Experimental setup for measuring evaporative heat loss.

The idea is that if we can measure the mass of water that evaporates over a short period of time, we can calculate the evaporative heat loss because we know that the amount of heat it takes to evaporate one gram of water (its latent heat of evaporation) is 540 cal/g. So we’ll take some hot, almost boiling, water and weigh and take its temperature as it cools down.

Materials

Apparatus.

It requires:

  • A thermometer (Celcius up to 100 degrees)
  • A styrofoam cup (because it’s light)
  • A digital scale (to take quick measurements to tenths of a gram)
  • A 100 ml graduated cylinder (optional)
  • A beaker (100 ml) or cup that can go in the microwave
  • water

Procedure

Our scale has a capacity of about 120 g so we need to make sure that the combined weight of our apparatus that will go on the scale is less. The plan is to have the styrofoam cup, with a thermometer and some water on the scale. Since we can be somewhat flexible with how much water is in the cup we’ll first weigh the cup and thermometer.

(my measurement, not necessarily yours)
Mass of styrofoam cup and thermometer = 29.6 g

So it should be safe to use 70 g of water, which is approximately equal to 70 ml since the density of water is 1 g/ml.

1. Measure the 70 ml of water in the graduated cylinder and put it into the beaker (or microwavable cup). The exact volume is not crucial here since we’ll be using the scale to measure the mass of water more precisely.

2. Microwave the water for about 40 seconds. Again you do not have to be too precise here, you just want the water to be close to boiling. The length of time you need to microwave the water will depend on the strength of your microwave. 40 seconds raised the temperature of my 70 ml of water from 22˚C to 82˚C. If you like you can calculate the heat absorbed by the water, and the effective power of the microwave from these numbers, but it is not necessary for this experiment.

3. Quickly place the hot water into the styrofoam cup with the thermometer on the scale and measure the mass and the temperature of the water.

4. Measure the mass and temperature of the water every 2 minutes for the next 10 minutes.

Calculations

1. Every time you took a measurement, the temperature and the mass should have dropped. The change in mass is due to evaporation. Every time one gram evaporated, 540 calories are lost. Calculate the amount of heat lost due to evaporation at every time measurement.

Hint: Evaporative Heat Loss = mass evaporated × latent heat of evaporation
QE = mE LE

2. Now that you know how much heat was lost, you can figure out how much of the temperature drop was caused by evaporation. Since the specific heat capacity of water is 1 cal/g/˚C, each calorie lost due to evaporation should have reduced the temperature of one gram of the water by one degree Celsius.

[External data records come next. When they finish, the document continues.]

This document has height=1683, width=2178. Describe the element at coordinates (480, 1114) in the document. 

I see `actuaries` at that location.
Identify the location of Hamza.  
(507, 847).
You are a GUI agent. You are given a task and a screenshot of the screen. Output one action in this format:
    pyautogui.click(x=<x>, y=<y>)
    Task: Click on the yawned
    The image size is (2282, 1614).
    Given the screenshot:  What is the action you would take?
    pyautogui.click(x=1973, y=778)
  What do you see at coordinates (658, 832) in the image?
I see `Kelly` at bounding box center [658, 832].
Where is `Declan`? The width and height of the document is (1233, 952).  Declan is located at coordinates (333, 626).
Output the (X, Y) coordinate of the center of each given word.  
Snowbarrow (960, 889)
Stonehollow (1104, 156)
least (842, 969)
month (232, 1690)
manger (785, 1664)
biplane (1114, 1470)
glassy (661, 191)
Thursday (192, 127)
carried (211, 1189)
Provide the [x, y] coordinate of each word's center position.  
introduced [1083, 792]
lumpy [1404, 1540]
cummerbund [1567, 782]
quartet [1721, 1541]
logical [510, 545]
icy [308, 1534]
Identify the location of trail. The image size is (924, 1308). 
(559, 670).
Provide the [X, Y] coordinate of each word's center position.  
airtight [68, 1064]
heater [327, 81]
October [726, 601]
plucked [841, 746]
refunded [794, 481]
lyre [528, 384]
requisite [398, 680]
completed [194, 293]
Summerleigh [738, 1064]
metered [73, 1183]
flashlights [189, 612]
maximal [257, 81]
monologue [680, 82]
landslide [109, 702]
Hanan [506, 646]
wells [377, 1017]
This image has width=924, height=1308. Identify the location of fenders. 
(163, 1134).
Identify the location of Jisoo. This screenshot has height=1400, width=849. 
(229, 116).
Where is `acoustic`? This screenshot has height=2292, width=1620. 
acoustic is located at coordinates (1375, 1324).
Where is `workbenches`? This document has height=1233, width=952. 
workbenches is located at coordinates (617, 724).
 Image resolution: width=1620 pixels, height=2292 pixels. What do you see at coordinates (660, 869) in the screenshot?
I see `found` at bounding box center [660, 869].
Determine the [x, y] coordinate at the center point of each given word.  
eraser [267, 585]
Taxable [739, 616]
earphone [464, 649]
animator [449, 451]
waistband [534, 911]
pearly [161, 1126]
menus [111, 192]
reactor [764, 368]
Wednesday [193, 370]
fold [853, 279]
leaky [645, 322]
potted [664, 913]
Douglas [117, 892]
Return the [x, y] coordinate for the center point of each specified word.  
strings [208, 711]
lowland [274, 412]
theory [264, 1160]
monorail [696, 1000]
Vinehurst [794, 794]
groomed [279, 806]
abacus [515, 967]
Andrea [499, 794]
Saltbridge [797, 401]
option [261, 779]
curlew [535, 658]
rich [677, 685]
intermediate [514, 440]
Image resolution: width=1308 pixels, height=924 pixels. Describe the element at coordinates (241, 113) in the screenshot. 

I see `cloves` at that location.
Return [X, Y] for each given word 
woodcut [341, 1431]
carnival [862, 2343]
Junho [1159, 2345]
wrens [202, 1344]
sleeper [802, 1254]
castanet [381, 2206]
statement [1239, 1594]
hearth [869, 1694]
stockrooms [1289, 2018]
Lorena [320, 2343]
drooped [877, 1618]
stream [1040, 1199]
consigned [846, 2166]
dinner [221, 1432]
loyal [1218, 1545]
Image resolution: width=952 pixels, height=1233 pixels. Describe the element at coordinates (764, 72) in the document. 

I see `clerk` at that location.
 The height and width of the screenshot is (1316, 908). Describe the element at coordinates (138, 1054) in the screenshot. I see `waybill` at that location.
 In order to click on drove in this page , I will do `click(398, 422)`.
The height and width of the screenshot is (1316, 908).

Hint: Evaporative Temperature Change = Evaporative Heat Loss × mass of water in container × specific heat capacity of water
∆TE = QE / (m Cw)

You should also the temperature drop caused by evaporation as a percentage of the total temperature drop. Hopefully, your result is less than 100%.

For comparison, here is my data: Evaporative Heat Loss Results and Calcualtions

Discussion and Conclusion

There are quite a number of things that might come up in discussion here, for example: just how large are the potential for measurement errors; and are the results comparable to an actual teacup.

My trial of this experiment indicated that about 69% of the heat loss was due to evaporation. It should be possible to also calculate the amount of heat loss from conduction through the walls of the cup; the thermal conductivity of styrofoam is 0.033 W/mK (via the Engineering Toolbox). The radiative heat loss can be estimated using Stefan’s Law, which can be used to account for all the different methods of heat loss.

Finally, there is no control described in this experiment. A useful thing to try would be to use a styrofoam cup with a lid.

Additional Notes

When my students tried this experiment they use a small (50ml) beaker and 25g of water. Their evaporative heat loss was only 44% of the total, probably due to the smaller volume of water, which as a larger surface-area to volume ratio, and the thinner, more conductive glass walls of the beaker.